A new study has revealed the unprecedented heights and distances that Great Snipe can reach on migration.
Research recently published in Current Biology has found that the species can rise nearly 2,500 m in elevation at dawn and descend again at dusk each day, perhaps to avoid overheating from daytime solar radiation by climbing to higher, cooler altitudes.
The birds also spent much more time in higher elevations than previously thought – during its migration, one bird flew at nearly 8,700 m (almost as high as Mount Everest) for five consecutive hours, which may be the highest altitude ever recorded for a tracked migrating bird.
"Anyone who studies animal behaviour will often find that there is huge variation between individuals. But these birds almost do the exact same thing," says lead author Åke Lindström, a professor in the biodiversity department at Lund University in Sweden. "In the Great Snipe's migration pattern, we found a very, very strong diel cycle: higher in the day, lower at night. They seem to have found a behaviour that's really optimal for them."
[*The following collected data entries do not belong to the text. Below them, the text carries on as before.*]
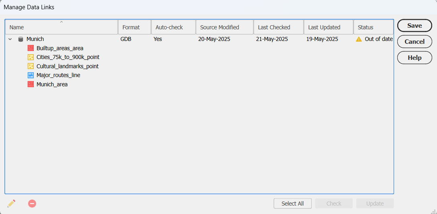Select the Munich_area layer entry
The width and height of the screenshot is (437, 214).
pyautogui.click(x=52, y=84)
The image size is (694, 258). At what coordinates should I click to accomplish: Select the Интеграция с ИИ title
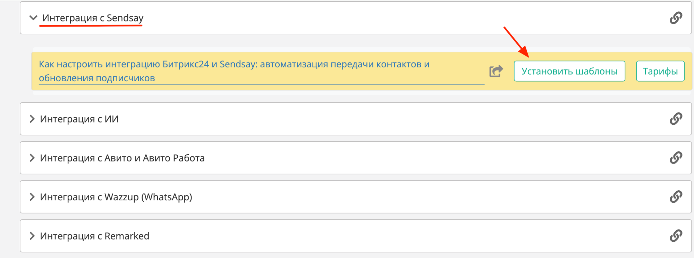tap(79, 119)
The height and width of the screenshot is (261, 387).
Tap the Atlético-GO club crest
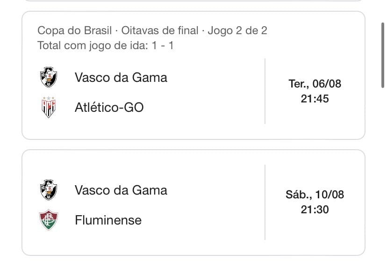(x=49, y=108)
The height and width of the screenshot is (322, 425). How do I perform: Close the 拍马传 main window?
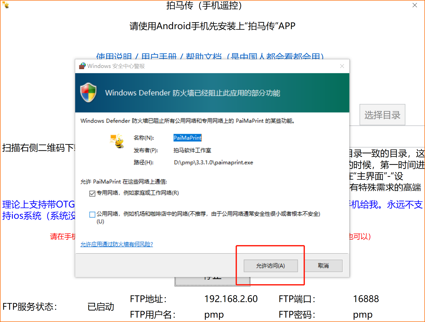415,5
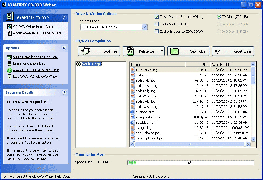Open the CD-DVD Writer Home Page link
Viewport: 263px width, 180px height.
(33, 27)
The study found Great Snipe can fly at altitudes of up to 8,700 m (Simon Rix).
Great Snipe is no stranger to long flights, flying 6,000 km non-stop from breeding grounds in Sweden to Africa's Sahel region for a month-long stopover in autumn, traveling 1,500-3,000 km within Africa to their final wintering grounds, and migrating 5,200 km back to south-east Europe in the spring. But until now, scientists have only been able to manage a snapshot of the birds' journeys.
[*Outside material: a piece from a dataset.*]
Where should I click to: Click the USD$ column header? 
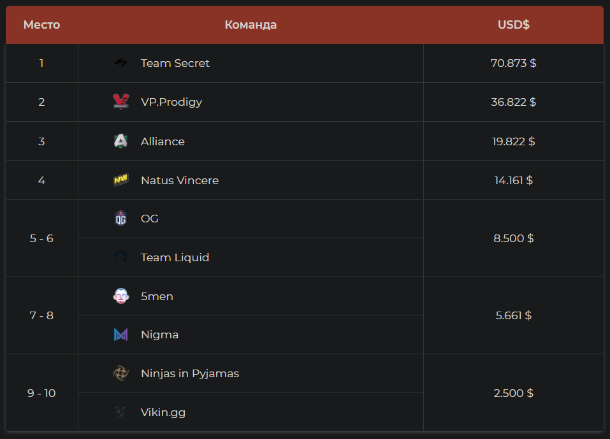[x=513, y=25]
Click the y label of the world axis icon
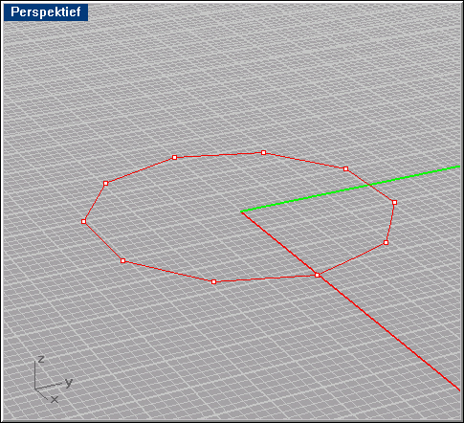This screenshot has width=464, height=423. point(69,382)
Previous research tracked the birds only when they passed in range of radar, so scientists commonly assumed that the snipe maintained a steady, favourable cruising altitude to minimise energy loss. But thanks to new technology, scientists can now track birds throughout their entire migration.
In this study, Lindström and his team attached mini data-loggers, weighing only about 1% of the birds' total body mass, to the legs of 14 Great Snipe. The loggers recorded measurements on activity, air pressure, and temperature every hour during their flights.
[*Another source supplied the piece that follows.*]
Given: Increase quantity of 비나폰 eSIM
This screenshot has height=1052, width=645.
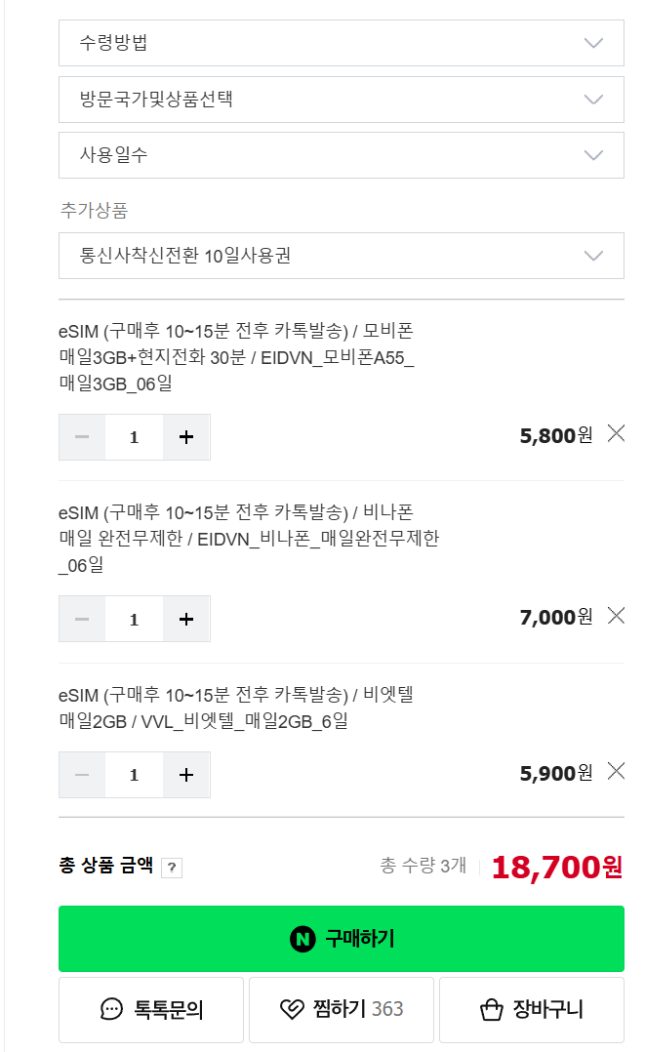Looking at the screenshot, I should [x=186, y=619].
The researchers found a distinct pattern in all three seasonal migrations. After a night at moderate to high altitudes, the birds ascended to very high altitudes at dawn, stayed at those high altitudes during the day, and descended again in late afternoon or evening to heights similar to the previous night. The snipe typically flew at about 1,600-2,100 m above sea level at night and 3,900-4,500 m above sea level during the day.
But why the snipes change their elevation depending on time of day remains an unanswered question. Wind conditions or speed, which are usually the primary factors that influence migration, do not consistently change between day and night. The presence of the sun, however, does, leading to three possible explanations.
First, although flying higher in daylight could help the snipes find landmarks, migratory birds are known to be excellent navigators that don't need to rely on the physical landscape for directions. Higher elevation during the day could also help Great Snipe escape birds of prey that hunt during the daytime.
But the most likely reason for this daily elevation change comes from the sun's warmth. When flying, Great Snipe flap their wings seven beats per second, generating large amounts of body heat. At night when temperatures are cooler, this isn't a problem. But during the daytime, the sun's rays most likely increase their body temperature even more. Flying more than 2,000 m higher during the day, where the air is 13°C cooler, therefore, might help the birds keep from overheating. Such a theory was recently proposed for similar patterns seen in Great Reed Warbler migration.
Lindström Å, Alerstam T, Andersson A, Bäckman T, Bahlenberg P, Bom R, Ekblom R, Klaassen R, Korniluk M, Sjöberg S & Weber J. 2021. Extreme altitude changes between night and day during marathon flights of great snipes. Current Biology. DOI: doi.org/10.1016/j.cub.2021.05.047.